SOURCE RECORDS:

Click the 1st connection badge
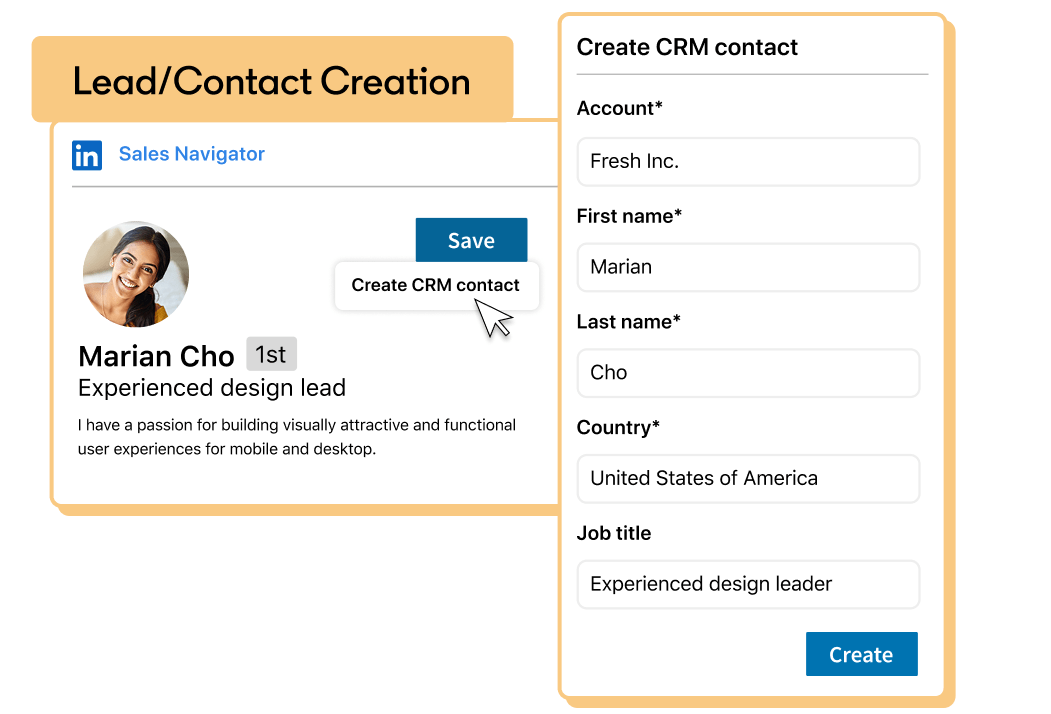Screen dimensions: 1051x714 271,354
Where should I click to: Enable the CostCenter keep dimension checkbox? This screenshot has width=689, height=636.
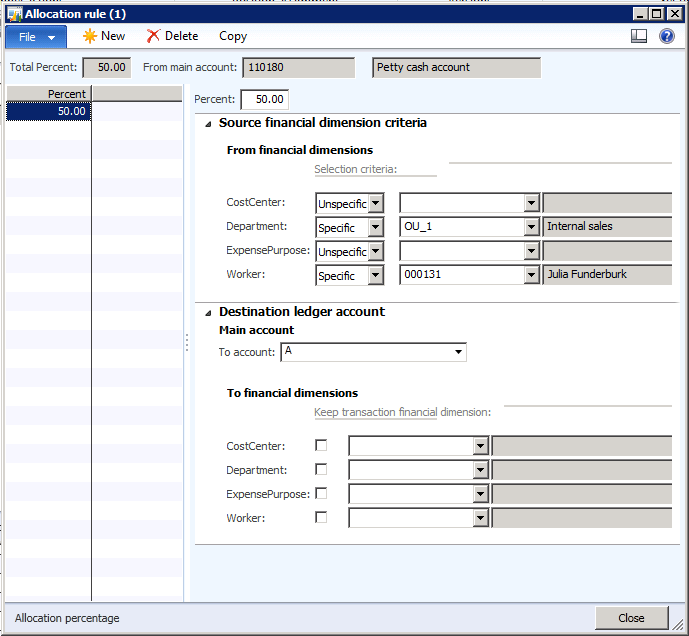pos(321,446)
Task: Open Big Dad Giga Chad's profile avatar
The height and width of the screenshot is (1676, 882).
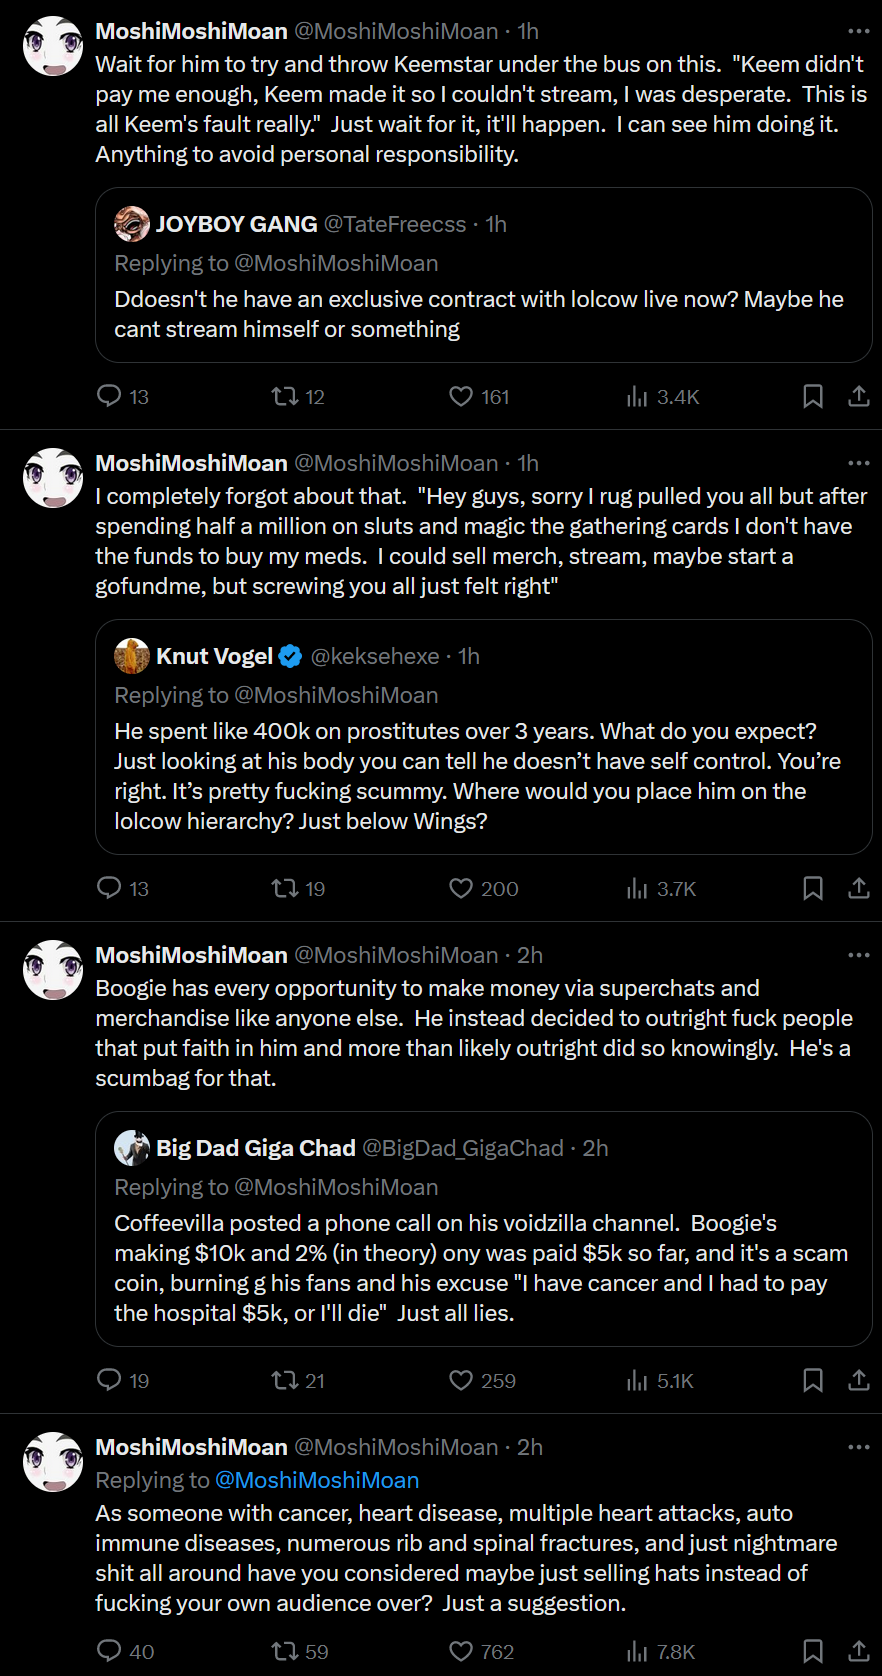Action: click(132, 1148)
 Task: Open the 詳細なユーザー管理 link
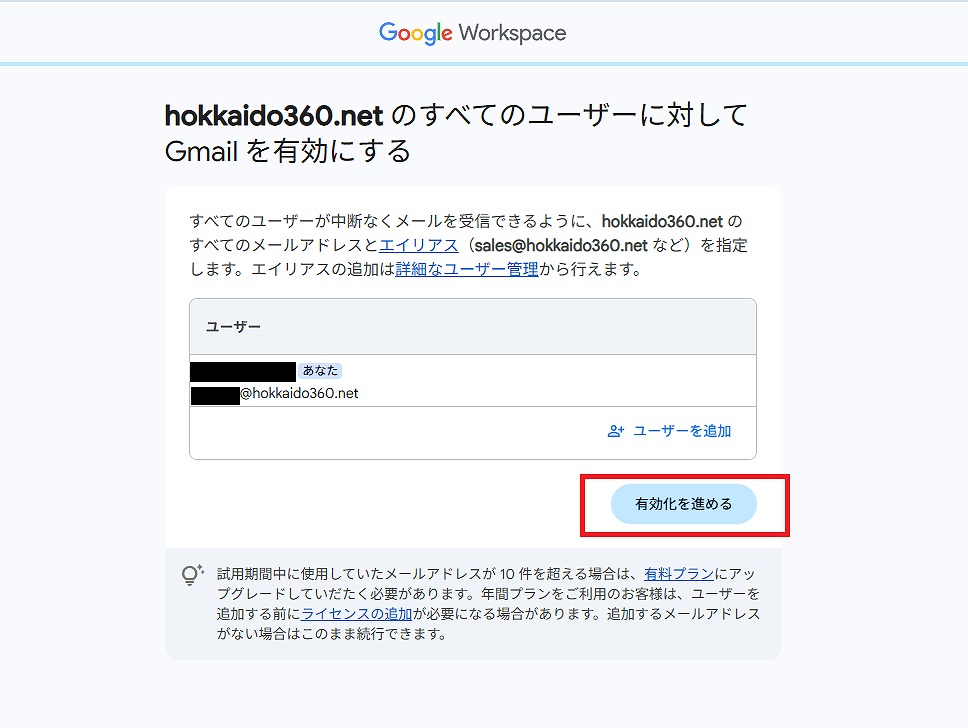click(x=466, y=269)
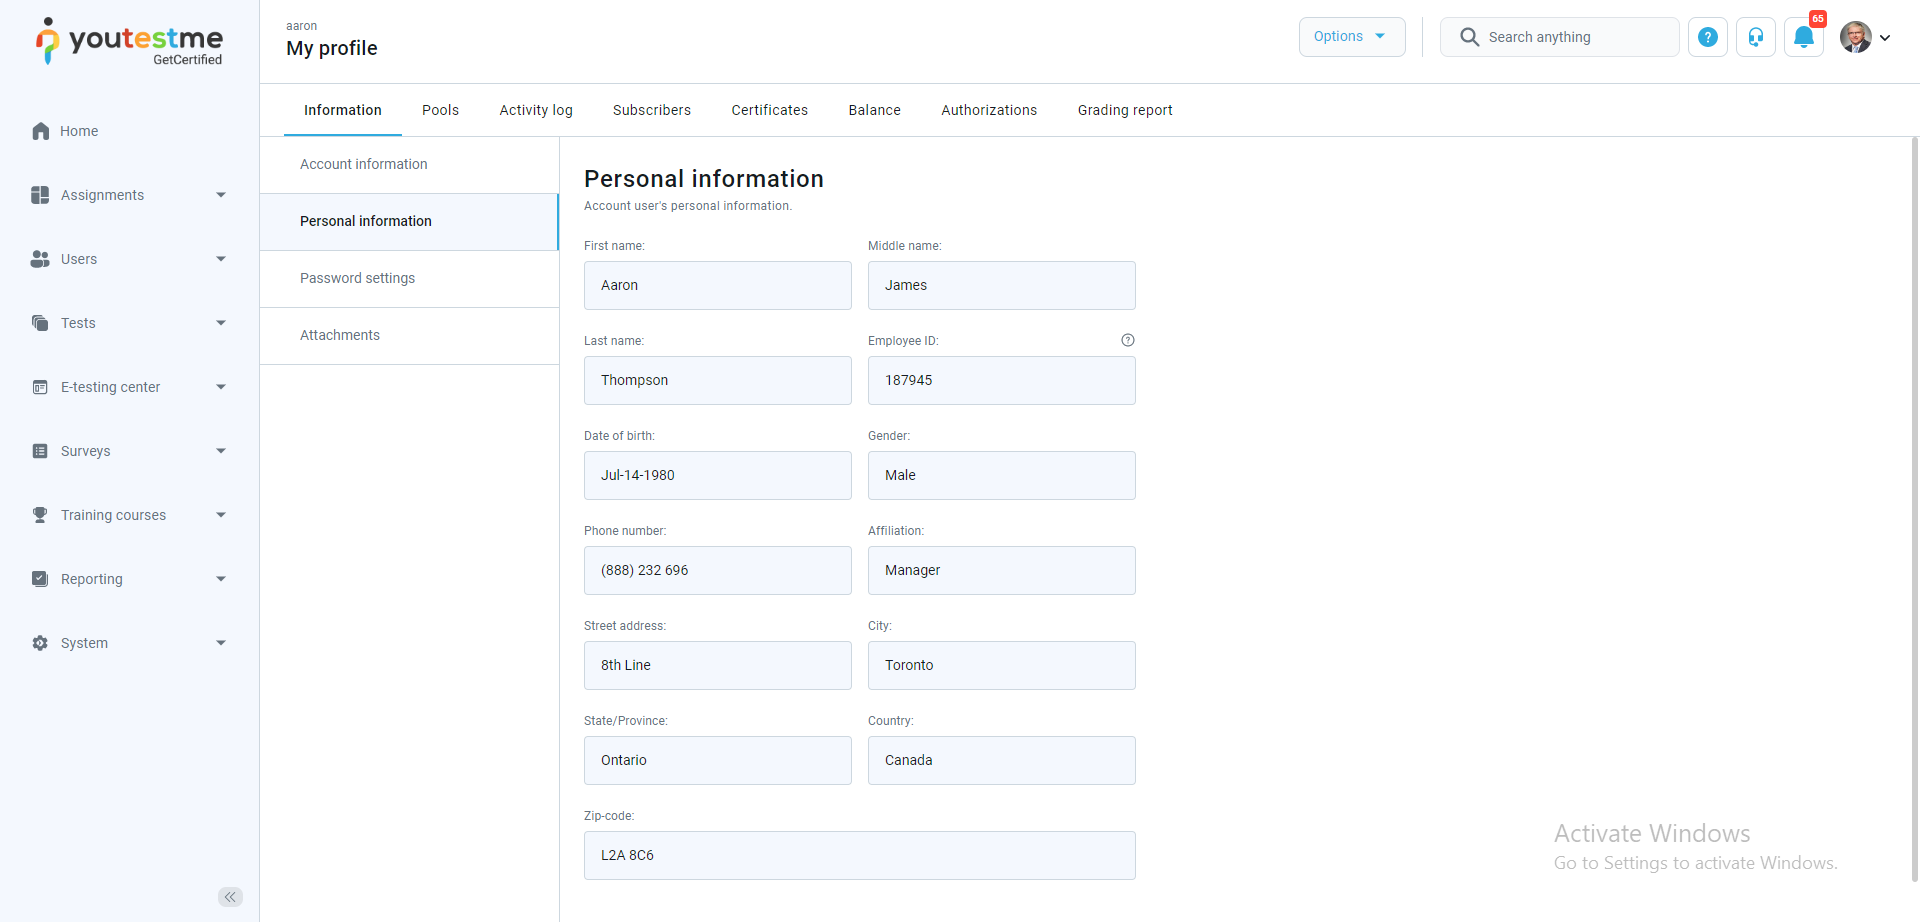Click the search magnifier icon
This screenshot has height=922, width=1920.
tap(1469, 37)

EXERCISE DIRECTIONS: No picture should be included when the data are set down again exactly.

TASK SOLUTION:
Click the 1st connection badge
Screen dimensions: 1051x714 271,354
Where should I click to: Enable the CostCenter keep dimension checkbox? This screenshot has width=689, height=636.
pos(321,446)
Task: Open Big Dad Giga Chad's profile avatar
The height and width of the screenshot is (1676, 882).
Action: click(132, 1148)
 Task: Open the 詳細なユーザー管理 link
click(x=466, y=269)
Click the search magnifier icon
This screenshot has height=922, width=1920.
tap(1469, 37)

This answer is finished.